→ DOCUMENT SEGMENT
..............................

The above options are supported for the Parallel GCs, CMS and G1. (I looked at the openjdk 7 code.) Having said that, I don't know how useful the GCTimeRatio option is in the CMS or G1 collectors; these are intended to optimize latency at the expense of throughput, so setting those might not buy you very much.

Things that go wrong

See if there are too many or too few minor or full gcs, whether space for new objects is too large or too small compared to the space for old objects, whether new objects are being promoted to old objects too slowly or too fast, whether the space for permament objects is filling up because of dynamic classes. Tune accordingly; if that fails, try CMS for small heaps or G1 for large ones, with just the -XX:MaxGCPauseMillis option again, only resorting to fine tuning if you have to.

If you have to change heap size settings, bear in mind the following.

Setting both minimum and maximum heap size to prevent the JVM from doing allocation / deallocation with the OS is still seen in documentations, but actually only made sense with JVM < 1.5. You want compressed ordinary object pointers (saves space) and this is the default for heap sizes under 32G so don't specify more than that. For determining the exact safe spot, see the docs.

Click "Expand" to read about any of the following more in depth:

Too few/too many minor gc cycles

Too few:

In general, fewer is better. But if minor gc cycles start taking too long while the app threads are frozen, that's too few collections. Since minor collections happen when the YoungGen space is filled and new objects cannot be allocated, shrinking the YoungGen size will force minor collections more often, at the expense of throughput. (FIXME add some figures for 'too long'? add the option(s)?)

Too many:

If your minor garbage collection cycles are using up too much of the cpu, you can expand the YoungGen space to reduce the frequency of collections. This is a matter of trial and error until you find the right balance between frequency and app thread pause time for any one collection cycle. (FIXME add the option(s)?)

Note: my current understanding is that garbage collection has a mostly linear complexity (O(n)). This means that the amortized complexity is mostly independent of the region size.

..............................

→ TASKS AND EXERCISES
1 – In the garbage collection tuning notes, below what heap size are compressed ordinary object pointers the default?
2 – Please rewrite the garbage collection tuning notes starting at "Too few/too many" and ending at "long'? add the option(s)?)", with "YoungGen" changed to "young generation".

..............................

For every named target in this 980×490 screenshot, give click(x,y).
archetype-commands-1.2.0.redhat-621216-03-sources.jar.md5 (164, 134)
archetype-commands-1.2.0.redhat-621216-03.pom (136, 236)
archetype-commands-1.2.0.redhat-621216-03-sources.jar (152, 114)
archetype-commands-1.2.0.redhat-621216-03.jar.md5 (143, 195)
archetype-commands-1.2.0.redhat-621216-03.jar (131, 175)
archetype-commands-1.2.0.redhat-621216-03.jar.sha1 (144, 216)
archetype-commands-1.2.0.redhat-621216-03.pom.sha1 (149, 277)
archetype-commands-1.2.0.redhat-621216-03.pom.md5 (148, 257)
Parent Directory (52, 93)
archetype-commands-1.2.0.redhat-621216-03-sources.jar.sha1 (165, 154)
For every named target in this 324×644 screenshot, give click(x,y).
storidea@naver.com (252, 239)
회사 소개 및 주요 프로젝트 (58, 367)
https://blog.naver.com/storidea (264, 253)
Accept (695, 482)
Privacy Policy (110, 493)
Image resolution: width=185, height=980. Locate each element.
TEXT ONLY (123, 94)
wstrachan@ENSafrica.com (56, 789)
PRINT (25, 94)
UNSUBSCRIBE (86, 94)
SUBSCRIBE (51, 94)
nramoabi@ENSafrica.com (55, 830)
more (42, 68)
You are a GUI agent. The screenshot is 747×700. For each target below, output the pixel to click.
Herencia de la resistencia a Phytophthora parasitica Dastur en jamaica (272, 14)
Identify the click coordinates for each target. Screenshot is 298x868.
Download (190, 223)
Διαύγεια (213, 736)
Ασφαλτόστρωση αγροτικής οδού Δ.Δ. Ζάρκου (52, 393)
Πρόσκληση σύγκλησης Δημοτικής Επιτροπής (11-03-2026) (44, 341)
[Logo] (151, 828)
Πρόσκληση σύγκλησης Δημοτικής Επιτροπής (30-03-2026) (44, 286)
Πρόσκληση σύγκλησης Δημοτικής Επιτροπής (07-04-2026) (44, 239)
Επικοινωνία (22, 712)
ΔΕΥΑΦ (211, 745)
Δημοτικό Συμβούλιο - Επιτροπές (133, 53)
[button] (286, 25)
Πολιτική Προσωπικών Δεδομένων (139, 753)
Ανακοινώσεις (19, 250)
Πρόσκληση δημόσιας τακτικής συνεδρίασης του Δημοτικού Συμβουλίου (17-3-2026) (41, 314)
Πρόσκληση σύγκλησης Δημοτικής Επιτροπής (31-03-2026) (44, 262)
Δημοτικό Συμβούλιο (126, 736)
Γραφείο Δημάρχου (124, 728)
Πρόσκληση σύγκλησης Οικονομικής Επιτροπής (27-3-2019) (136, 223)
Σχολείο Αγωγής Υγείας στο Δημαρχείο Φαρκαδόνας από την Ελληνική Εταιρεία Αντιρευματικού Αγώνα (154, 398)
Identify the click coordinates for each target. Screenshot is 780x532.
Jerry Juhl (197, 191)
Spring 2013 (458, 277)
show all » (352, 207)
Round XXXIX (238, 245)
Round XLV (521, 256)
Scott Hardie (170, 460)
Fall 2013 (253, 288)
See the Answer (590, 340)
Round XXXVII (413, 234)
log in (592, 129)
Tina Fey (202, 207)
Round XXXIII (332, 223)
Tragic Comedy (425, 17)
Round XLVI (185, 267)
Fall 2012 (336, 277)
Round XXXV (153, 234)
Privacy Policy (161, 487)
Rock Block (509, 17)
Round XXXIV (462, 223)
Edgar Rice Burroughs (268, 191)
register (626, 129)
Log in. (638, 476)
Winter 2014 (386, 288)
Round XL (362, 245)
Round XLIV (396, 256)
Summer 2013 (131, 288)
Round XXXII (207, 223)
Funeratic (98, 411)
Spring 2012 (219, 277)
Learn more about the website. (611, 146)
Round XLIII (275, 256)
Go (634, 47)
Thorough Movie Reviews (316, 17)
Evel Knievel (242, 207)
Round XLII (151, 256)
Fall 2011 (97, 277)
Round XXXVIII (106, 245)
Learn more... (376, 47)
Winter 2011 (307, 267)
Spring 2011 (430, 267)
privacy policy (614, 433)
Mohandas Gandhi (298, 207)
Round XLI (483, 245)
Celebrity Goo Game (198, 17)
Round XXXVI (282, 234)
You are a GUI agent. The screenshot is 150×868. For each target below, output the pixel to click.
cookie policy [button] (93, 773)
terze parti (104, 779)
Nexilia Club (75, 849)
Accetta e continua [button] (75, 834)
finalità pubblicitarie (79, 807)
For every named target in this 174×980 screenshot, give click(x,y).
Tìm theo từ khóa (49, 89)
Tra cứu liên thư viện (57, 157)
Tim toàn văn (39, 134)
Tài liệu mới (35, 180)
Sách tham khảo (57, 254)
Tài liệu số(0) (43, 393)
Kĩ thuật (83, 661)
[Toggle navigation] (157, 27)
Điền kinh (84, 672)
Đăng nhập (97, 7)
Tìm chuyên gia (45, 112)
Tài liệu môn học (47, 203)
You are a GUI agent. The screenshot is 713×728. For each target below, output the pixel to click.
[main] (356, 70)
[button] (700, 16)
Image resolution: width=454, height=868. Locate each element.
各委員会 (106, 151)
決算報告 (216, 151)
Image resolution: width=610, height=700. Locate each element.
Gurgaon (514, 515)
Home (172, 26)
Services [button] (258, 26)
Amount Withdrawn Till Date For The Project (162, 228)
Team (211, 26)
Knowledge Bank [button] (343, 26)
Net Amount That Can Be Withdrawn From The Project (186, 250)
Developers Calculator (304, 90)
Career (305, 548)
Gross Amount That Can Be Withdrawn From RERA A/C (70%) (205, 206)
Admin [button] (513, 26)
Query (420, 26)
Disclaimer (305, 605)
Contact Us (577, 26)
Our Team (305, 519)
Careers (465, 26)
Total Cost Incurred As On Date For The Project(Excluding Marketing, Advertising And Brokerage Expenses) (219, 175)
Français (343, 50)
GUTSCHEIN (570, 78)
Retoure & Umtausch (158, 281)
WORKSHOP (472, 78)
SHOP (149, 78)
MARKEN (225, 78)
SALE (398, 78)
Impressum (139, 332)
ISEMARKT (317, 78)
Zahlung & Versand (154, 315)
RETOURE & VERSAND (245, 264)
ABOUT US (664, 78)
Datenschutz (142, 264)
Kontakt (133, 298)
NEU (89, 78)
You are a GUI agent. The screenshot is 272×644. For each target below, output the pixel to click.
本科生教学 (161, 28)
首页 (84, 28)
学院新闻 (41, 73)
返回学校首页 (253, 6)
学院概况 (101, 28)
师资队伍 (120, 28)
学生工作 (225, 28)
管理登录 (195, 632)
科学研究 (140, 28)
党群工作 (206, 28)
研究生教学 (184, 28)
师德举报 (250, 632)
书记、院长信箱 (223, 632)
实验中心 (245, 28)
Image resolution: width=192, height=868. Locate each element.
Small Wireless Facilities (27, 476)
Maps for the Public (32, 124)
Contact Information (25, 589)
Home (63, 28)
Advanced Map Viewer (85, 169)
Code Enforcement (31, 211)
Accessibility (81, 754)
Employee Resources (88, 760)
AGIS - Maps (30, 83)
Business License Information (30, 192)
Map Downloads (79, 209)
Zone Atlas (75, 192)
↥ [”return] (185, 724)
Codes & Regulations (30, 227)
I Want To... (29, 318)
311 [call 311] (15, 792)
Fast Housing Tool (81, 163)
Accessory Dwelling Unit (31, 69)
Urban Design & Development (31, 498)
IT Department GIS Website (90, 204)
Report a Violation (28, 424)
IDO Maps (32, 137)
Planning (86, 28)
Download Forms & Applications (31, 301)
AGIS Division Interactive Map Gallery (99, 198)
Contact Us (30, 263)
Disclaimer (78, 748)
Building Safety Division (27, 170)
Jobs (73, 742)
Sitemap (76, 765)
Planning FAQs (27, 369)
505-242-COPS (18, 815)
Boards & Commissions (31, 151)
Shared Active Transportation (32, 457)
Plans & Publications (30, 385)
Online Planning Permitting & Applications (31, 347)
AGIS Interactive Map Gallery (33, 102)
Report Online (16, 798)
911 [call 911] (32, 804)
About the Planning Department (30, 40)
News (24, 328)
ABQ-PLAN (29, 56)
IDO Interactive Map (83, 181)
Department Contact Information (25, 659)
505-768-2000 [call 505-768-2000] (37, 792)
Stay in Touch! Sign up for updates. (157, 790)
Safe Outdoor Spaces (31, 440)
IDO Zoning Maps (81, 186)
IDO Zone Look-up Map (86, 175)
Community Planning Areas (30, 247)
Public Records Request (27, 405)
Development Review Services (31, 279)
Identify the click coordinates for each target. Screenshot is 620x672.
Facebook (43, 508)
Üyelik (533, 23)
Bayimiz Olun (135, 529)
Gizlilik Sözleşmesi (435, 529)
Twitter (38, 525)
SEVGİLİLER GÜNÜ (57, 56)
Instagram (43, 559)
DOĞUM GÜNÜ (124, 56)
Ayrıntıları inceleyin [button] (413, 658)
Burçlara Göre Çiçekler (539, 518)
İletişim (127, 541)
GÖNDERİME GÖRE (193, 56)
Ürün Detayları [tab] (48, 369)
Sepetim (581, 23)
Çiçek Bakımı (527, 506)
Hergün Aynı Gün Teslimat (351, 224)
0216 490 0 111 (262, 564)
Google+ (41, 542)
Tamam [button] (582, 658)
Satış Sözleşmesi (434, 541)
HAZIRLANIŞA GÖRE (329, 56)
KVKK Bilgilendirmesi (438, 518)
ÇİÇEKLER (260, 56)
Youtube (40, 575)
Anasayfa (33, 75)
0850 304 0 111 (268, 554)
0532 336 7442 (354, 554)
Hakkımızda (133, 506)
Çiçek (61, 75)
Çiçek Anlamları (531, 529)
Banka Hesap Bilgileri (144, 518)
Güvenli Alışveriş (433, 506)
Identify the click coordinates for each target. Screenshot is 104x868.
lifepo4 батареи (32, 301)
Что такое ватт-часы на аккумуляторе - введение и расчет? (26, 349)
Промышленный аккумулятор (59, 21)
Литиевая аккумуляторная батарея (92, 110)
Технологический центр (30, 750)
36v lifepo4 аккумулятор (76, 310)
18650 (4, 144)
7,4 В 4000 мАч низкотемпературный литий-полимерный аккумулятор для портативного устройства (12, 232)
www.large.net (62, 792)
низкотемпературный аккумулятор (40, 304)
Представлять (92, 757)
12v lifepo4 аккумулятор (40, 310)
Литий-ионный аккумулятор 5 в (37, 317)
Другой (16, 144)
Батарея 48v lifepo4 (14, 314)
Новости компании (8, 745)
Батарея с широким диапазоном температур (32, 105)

..............................

→ ANSWERS BELOW
1 – Heap sizes under 32G.

2 –
Too few/too many minor gc cycles

Too few:

In general, fewer is better. But if minor gc cycles start taking too long while the app threads are frozen, that's too few collections. Since minor collections happen when the young generation space is filled and new objects cannot be allocated, shrinking the young generation size will force minor collections more often, at the expense of throughput. (FIXME add some figures for 'too long'? add the option(s)?)